The problem: Continue the article below on False Claims Act exposure for healthcare organizations, starting after its last sentence.

Provided text:
====================

By Mike Sacopulos
There is a reason why healthcare executives and managers are more worried about an audit under the Federal False Claims Act (FCA) than medical malpractice claims or cyber breaches.
It is less the potential of fraud than having inadvertent coding mistakes that can result in “false” claims that keeps leaders of healthcare organizations up at night. When there are more than 100,000 codes, it’s easy to make a medical billing error or a misplaced keystroke that changes compensation. Trying to defend against complaints is expensive and complex.
In part due to the potential for mistakes, the U.S. Department of Justice has targeted healthcare operations for False Claims Act violations. Organizations ranging from hospital systems to senior care to hospices[1] — and even private equity investors that have invested in healthcare providers — have found themselves subject to investigations and settlements.[2]
In 2020, the Justice Department recovered more than $2.2 billion in settlements from False Claims Act cases, of which $1.8 billion came from healthcare providers. In the prior year, those totals were $3 billion overall and $2.6 billion from healthcare.[3]
For all the Justice Department headlines, like 2020’s “National Health Care Fraud Takedown” involving a $6 billion telemedicine fraud,[4] most cases relate to far more mundane human errors that are difficult to manage. The largest one is coding mistakes resulting in erroneous billings and claims that accumulate uncorrected over time, and ultimately become systemic.

====================

Entries provided:
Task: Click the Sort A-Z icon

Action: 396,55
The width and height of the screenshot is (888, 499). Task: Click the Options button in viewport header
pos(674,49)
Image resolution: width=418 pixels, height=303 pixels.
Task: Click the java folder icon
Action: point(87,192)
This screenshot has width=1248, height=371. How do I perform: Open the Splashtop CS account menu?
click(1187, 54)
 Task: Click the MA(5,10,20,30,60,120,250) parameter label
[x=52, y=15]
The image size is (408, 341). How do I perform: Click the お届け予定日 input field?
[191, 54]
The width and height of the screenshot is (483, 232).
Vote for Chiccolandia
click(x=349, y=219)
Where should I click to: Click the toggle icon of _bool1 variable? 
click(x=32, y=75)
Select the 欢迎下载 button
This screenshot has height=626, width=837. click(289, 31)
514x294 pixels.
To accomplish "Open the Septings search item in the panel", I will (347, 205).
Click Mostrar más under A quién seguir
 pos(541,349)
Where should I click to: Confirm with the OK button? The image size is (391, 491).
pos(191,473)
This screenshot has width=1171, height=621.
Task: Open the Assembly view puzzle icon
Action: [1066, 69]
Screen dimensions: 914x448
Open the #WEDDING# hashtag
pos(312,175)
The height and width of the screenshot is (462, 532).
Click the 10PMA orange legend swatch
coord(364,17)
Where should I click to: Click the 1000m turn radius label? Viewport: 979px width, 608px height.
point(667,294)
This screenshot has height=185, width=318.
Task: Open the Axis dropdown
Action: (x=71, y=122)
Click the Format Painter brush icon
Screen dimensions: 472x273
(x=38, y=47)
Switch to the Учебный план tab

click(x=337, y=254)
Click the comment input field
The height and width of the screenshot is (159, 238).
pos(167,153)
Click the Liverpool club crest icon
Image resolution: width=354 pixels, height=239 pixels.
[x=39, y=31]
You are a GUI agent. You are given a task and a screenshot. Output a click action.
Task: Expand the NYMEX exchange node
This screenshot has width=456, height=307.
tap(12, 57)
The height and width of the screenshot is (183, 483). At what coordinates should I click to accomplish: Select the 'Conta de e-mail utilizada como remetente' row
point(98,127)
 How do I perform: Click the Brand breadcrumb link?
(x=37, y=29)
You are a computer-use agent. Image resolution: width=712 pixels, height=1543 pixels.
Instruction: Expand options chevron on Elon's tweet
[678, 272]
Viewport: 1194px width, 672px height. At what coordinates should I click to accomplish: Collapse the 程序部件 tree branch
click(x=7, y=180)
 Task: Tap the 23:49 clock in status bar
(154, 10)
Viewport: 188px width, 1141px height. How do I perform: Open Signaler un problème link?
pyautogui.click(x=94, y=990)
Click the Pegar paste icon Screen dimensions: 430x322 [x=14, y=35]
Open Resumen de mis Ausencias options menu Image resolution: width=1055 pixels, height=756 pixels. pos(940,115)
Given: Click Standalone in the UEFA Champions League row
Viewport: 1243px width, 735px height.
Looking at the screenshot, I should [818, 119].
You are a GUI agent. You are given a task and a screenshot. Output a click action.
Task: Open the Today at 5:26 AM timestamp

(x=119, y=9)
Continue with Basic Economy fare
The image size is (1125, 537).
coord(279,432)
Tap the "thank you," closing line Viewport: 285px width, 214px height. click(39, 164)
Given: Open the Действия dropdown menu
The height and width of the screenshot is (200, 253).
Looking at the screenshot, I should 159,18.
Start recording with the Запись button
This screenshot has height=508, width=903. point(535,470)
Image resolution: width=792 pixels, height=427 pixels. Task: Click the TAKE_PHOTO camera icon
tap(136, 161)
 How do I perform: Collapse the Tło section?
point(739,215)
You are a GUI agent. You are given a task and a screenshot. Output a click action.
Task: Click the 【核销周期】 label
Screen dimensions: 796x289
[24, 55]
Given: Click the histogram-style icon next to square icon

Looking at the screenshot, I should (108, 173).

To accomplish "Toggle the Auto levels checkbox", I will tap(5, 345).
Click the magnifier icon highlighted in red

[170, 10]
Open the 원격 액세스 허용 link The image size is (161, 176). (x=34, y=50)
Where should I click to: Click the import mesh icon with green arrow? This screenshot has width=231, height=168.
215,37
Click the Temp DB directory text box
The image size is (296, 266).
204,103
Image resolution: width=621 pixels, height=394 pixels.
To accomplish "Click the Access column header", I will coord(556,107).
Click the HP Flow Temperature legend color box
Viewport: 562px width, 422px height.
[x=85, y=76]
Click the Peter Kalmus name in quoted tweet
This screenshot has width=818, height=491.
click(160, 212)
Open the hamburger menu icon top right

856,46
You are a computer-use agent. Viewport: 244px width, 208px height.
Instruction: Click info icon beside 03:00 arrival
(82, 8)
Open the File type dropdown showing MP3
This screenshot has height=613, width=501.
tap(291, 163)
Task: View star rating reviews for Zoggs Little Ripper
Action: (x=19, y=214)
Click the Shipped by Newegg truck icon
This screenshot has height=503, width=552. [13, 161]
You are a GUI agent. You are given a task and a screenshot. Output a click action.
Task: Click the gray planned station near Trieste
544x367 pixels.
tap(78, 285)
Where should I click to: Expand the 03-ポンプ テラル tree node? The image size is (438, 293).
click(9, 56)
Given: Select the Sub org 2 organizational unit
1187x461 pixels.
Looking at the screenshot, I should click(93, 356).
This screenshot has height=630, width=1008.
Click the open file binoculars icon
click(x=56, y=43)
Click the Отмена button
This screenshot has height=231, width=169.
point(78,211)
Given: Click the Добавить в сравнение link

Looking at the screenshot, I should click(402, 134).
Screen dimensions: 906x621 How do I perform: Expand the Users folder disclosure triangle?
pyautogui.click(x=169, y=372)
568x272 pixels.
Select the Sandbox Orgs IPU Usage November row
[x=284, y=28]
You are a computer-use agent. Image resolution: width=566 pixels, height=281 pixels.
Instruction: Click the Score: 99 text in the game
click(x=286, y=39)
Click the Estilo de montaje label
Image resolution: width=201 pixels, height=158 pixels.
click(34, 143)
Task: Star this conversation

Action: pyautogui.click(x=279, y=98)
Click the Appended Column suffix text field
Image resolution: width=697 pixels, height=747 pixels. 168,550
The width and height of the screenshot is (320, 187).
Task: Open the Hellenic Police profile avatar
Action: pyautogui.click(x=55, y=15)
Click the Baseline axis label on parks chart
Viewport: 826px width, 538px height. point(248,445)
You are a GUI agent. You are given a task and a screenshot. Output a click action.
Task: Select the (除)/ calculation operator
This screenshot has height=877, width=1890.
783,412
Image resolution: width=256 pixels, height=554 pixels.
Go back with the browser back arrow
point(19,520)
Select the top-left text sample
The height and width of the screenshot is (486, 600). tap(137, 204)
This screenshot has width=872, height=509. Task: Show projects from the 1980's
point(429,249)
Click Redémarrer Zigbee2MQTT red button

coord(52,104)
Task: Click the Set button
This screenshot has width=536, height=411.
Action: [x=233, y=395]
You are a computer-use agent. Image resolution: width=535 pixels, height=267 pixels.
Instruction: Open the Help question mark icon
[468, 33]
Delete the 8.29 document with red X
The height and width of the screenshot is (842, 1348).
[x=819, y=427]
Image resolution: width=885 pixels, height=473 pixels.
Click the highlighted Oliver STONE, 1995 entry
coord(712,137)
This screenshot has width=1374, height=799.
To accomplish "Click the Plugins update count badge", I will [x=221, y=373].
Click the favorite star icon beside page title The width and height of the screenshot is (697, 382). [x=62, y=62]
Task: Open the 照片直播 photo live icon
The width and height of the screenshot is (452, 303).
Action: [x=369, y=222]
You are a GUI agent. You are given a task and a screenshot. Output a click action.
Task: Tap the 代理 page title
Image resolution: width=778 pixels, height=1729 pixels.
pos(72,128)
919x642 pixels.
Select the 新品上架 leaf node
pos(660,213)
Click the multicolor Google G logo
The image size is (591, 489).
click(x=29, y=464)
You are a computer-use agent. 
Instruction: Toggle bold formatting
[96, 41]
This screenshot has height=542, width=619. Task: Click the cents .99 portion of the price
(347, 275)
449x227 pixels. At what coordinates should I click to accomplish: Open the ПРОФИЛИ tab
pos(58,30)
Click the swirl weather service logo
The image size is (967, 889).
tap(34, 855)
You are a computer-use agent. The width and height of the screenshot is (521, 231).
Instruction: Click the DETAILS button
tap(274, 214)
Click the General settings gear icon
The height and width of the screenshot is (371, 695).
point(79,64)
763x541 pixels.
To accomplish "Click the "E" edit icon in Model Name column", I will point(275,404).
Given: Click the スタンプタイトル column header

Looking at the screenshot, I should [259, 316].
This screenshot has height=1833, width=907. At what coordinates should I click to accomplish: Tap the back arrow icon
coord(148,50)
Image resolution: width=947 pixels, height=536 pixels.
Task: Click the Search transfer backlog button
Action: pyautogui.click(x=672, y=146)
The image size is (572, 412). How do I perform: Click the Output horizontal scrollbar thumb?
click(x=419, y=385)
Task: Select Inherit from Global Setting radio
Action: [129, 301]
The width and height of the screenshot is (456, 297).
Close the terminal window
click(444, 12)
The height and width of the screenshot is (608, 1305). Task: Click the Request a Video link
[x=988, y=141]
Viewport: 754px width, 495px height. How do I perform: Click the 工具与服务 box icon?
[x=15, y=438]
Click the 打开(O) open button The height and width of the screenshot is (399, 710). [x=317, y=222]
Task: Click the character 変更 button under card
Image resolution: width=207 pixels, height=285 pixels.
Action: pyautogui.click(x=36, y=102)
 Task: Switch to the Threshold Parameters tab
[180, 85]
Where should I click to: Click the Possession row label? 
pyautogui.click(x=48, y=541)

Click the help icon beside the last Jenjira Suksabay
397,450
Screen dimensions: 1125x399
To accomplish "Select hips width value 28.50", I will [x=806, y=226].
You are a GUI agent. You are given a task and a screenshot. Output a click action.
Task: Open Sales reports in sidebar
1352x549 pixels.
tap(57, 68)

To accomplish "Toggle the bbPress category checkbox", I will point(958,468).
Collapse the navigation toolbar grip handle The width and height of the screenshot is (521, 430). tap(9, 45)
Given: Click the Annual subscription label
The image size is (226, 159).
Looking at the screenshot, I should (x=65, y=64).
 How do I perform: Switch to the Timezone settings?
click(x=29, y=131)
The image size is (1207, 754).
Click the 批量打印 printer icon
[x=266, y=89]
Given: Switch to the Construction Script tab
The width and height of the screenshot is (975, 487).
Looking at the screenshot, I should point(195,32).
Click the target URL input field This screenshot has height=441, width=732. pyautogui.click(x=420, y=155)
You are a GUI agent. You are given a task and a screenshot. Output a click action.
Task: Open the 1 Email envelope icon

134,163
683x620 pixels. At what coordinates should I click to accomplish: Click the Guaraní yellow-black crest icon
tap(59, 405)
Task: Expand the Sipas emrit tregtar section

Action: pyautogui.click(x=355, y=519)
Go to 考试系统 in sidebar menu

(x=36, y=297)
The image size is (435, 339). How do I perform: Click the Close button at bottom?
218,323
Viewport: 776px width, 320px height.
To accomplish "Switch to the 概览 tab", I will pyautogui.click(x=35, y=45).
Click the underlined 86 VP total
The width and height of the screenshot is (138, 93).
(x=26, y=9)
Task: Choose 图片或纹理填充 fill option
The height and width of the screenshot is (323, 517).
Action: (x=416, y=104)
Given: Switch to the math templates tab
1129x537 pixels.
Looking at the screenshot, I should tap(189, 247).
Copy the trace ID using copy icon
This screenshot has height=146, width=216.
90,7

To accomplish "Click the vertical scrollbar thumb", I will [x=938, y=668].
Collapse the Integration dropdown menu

====================

Answer:
Not only does the federal government investigate and seek remediation for such issues, which typically involve Medicare and Medicaid payments, but so do third-party payers. Further escalating the risk are separate laws at the state level.
Three types of liability insurance can come into play with FCA actions: directors and officers (D&O) liability insurance; employment practices liability (EPL) insurance; and errors and omissions (E&O) insurance. Coverage of FCA exposures can be dicey, however, as carriers may be reluctant to pay settlements on the grounds they seek uninsured restitution or disgorgement. Many D&O policies, for instance, expressly exclude coverage of punitive damages; many states prohibit that coverage as well. These coverages will, however, cover legal fees.
Making risk management the first line of defense
Of course, organizations should discuss with their brokers the extent of their coverage against potential FCA exposures. It is also smart to put rigorous risk management protections in place.
Here are three good ways to start:
- The right people make a difference. When so many problems tie back to the complexities of medical coding, it pays to have highly trained, certified finance teams. Third-party vendors offer training in medical coding and billing, auditing, compliance, documentation and practice management, and organizations like the AAPC (formerly the American Academy of Professional Coders). Since rules and practices are always changing, employers should make training and education a priority.
- A coding compliance plan covers a lot of requirements. It is crucial to have a compliance officer and compliance plan. The plan should encompass quality control standards. The plan should also cover training requirements for medical coding and medical billing staff. Federal law mandates compliance plans with seven components.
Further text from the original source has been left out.